_Article_
This is from inside the foldl rule, on an empty tuple. Which comes from this foreach on a leaf node:

reset!(m::Recur) = (m.state = m.cell.state0)
reset!(m) = foreach(reset!, functor(m)[1])
julia> Functors.functor(Dense(1 => 1).weight)[1]
()

Still fails with https://github.com/JuliaDiff/ChainRules.jl/pull/569 with this stacktrace:

julia> test()
ERROR: BoundsError: attempt to access Tuple{} at index [0]
Stacktrace:
  [1] getindex(t::Tuple, i::Int64)
    @ Base ./tuple.jl:29
  [2] last(a::Tuple{})
    @ Base ./abstractarray.jl:500
  [3] rrule(config::Zygote.ZygoteRuleConfig{Zygote.Context{true}}, ::typeof(Base.mapfoldl_impl), ::typeof(identity), op::Base.var"#57#58"{typeof(Flux.reset!)}, init::Base._InitialValue, x::Tuple{Nothing})
    @ ChainRules ~/.julia/packages/ChainRules/fK4AU/src/rulesets/Base/mapreduce.jl:465
  [4] rrule(config::Zygote.ZygoteRuleConfig{Zygote.Context{true}}, ::typeof(Base.mapfoldl_impl), ::typeof(identity), op::Base.var"#57#58"{typeof(Flux.reset!)}, init::Nothing, x::Tuple{})
    @ ChainRules ~/.julia/packages/ChainRules/fK4AU/src/rulesets/Base/mapreduce.jl:488
  [5] chain_rrule
    @ ~/.julia/packages/Zygote/qGFGD/src/compiler/chainrules.jl:218 [inlined]
  [6] macro expansion
    @ ~/.julia/packages/Zygote/qGFGD/src/compiler/interface2.jl:0 [inlined]
  [7] _pullback(::Zygote.Context{true}, ::typeof(Base.mapfoldl_impl), ::typeof(identity), ::Base.var"#57#58"{typeof(Flux.reset!)}, ::Nothing, ::Tuple{})

_Dataset records_
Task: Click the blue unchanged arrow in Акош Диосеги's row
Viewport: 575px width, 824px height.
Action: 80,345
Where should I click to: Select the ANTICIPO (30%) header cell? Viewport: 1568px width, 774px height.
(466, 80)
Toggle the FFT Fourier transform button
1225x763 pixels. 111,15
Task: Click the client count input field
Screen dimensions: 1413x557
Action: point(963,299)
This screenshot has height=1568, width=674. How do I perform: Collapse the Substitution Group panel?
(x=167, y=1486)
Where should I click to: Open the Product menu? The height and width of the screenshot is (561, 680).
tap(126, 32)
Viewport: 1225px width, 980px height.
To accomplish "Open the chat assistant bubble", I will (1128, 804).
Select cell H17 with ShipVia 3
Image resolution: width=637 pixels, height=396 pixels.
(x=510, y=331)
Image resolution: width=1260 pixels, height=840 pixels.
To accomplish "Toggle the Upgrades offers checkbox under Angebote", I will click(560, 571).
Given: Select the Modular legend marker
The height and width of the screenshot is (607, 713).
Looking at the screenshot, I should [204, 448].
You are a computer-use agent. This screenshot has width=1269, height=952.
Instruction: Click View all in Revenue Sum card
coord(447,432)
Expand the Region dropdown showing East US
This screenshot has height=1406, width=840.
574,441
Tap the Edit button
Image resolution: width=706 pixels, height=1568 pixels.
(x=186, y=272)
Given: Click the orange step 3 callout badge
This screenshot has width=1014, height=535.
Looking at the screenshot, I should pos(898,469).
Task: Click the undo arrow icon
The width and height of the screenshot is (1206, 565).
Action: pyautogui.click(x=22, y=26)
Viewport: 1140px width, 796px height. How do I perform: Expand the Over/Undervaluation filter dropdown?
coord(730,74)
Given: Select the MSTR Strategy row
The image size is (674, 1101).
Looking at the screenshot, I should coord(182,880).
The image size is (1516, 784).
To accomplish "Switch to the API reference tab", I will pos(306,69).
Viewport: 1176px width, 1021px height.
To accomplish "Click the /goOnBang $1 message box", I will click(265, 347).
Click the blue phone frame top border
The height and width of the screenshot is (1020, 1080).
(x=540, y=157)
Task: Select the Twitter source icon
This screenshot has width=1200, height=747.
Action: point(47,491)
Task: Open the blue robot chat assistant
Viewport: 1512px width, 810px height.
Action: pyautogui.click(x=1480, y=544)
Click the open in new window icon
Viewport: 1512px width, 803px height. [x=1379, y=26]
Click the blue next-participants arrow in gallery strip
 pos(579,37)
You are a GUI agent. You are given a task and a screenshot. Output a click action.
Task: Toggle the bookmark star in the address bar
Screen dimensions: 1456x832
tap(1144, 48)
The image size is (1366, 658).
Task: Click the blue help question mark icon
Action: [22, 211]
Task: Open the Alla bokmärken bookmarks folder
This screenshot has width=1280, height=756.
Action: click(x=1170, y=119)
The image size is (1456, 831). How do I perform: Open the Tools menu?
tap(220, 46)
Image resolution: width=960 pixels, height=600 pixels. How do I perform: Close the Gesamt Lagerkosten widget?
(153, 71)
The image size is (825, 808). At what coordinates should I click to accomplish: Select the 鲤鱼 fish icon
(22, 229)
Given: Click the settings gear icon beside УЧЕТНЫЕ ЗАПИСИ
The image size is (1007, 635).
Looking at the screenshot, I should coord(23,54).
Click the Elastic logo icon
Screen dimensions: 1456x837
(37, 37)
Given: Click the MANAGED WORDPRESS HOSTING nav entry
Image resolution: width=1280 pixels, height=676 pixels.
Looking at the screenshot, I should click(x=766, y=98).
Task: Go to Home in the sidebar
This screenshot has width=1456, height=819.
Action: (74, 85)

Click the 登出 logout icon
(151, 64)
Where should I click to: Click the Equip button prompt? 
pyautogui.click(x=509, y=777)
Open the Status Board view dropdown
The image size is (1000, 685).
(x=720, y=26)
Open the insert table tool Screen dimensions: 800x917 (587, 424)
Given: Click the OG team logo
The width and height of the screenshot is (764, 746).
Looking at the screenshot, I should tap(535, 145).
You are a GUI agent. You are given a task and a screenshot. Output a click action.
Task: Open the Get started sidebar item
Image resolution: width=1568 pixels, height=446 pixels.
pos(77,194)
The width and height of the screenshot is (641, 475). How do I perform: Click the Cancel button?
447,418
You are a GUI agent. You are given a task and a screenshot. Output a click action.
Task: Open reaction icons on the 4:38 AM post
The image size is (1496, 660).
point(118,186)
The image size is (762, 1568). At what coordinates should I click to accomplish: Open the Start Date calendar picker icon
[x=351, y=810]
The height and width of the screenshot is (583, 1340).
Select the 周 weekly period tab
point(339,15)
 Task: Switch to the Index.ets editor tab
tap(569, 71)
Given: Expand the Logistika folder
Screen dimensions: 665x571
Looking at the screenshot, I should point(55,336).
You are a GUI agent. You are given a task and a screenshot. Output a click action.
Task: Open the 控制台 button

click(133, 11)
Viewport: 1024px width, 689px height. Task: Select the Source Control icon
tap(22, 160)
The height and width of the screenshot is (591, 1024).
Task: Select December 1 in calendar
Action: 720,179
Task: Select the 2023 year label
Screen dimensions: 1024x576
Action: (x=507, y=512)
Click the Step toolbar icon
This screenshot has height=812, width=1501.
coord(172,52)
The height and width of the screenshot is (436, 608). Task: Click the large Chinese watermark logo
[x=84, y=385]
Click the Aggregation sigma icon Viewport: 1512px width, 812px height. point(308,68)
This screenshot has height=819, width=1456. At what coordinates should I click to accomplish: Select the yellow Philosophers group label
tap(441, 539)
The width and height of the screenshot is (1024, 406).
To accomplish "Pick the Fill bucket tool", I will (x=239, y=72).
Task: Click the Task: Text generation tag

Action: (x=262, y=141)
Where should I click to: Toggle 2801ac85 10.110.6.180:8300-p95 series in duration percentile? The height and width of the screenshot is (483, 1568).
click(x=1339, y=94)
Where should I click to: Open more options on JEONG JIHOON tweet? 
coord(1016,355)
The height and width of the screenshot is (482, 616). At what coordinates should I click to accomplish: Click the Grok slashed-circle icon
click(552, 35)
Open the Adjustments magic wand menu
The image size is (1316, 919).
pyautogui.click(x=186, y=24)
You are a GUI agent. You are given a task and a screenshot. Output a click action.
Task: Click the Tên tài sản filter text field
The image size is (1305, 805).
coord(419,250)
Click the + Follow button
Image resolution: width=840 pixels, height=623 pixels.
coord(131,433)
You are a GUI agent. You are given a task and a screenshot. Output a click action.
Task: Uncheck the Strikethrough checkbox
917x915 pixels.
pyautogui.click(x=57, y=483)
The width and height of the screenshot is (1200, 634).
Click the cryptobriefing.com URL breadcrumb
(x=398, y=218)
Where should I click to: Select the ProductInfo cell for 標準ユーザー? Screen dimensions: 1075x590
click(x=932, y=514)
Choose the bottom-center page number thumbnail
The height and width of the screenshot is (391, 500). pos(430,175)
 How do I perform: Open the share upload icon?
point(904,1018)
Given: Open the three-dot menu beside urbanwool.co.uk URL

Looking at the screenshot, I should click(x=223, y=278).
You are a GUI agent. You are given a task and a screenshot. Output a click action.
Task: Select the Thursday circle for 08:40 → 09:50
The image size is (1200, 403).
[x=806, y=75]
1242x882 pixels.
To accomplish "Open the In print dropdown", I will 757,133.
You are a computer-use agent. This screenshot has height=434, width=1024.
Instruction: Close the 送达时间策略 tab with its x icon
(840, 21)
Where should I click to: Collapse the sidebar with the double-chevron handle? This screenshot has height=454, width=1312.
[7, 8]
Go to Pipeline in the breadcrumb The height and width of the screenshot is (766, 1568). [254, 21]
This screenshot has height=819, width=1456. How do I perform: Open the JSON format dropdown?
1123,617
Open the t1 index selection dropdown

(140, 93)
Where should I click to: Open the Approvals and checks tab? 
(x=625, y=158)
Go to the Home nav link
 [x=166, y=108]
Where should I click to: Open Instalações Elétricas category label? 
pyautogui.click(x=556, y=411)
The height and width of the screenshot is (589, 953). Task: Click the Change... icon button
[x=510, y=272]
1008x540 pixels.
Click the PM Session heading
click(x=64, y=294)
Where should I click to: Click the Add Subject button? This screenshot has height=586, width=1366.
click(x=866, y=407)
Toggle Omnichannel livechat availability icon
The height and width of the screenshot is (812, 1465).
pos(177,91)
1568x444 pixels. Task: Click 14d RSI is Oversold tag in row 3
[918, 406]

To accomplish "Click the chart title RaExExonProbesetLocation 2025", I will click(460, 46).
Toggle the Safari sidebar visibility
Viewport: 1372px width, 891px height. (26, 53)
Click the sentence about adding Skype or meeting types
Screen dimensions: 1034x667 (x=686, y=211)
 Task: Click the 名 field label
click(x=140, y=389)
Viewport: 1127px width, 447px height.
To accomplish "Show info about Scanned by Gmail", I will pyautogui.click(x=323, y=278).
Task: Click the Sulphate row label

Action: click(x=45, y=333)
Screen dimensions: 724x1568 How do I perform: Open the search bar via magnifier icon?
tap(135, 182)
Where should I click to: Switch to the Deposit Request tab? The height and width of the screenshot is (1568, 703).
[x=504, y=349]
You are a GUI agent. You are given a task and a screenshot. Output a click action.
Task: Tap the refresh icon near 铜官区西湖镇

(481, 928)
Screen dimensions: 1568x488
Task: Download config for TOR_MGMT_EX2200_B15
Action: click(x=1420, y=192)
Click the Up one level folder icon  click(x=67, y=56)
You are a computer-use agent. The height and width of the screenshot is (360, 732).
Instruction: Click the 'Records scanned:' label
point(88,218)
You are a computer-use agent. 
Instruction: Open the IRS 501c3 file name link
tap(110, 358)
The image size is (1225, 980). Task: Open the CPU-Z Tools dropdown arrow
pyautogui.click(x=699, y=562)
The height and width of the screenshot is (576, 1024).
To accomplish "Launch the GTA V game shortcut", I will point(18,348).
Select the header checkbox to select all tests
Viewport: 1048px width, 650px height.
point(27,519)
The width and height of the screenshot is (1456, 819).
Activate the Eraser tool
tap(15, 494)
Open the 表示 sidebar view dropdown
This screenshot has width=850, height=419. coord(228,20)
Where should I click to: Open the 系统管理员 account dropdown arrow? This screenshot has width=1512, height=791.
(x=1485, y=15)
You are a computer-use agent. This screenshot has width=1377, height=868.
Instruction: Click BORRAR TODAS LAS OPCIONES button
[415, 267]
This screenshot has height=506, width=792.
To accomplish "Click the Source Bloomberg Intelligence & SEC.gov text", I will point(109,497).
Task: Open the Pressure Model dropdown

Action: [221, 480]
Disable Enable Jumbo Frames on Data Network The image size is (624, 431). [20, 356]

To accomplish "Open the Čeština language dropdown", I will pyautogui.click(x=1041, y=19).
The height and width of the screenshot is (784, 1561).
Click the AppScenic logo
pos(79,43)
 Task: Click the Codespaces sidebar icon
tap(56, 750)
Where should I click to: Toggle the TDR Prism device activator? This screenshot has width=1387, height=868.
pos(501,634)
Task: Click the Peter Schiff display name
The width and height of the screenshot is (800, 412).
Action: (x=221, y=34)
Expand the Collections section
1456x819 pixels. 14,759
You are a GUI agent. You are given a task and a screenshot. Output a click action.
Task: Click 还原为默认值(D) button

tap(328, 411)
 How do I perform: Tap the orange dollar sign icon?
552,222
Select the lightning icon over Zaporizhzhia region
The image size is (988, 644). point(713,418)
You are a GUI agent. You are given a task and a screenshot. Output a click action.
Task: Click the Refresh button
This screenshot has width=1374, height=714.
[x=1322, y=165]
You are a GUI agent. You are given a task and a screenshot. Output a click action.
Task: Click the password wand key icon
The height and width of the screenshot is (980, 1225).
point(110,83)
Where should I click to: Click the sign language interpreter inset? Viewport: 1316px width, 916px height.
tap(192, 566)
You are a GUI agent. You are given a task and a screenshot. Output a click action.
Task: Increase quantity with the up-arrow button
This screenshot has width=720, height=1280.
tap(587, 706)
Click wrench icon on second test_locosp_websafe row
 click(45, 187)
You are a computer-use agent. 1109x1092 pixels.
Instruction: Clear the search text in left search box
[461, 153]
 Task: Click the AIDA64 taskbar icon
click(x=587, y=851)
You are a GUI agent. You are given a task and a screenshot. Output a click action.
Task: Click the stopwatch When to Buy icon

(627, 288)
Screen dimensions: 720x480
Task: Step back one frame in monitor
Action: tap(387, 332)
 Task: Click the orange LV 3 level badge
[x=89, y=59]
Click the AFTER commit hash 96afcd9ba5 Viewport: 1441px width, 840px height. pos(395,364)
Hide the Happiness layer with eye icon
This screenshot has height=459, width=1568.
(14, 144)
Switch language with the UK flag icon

_Given exercise_
In the Julia debugging excerpt, what error does calling test() raise?

_Answer_
BoundsError: attempt to access Tuple{} at index [0]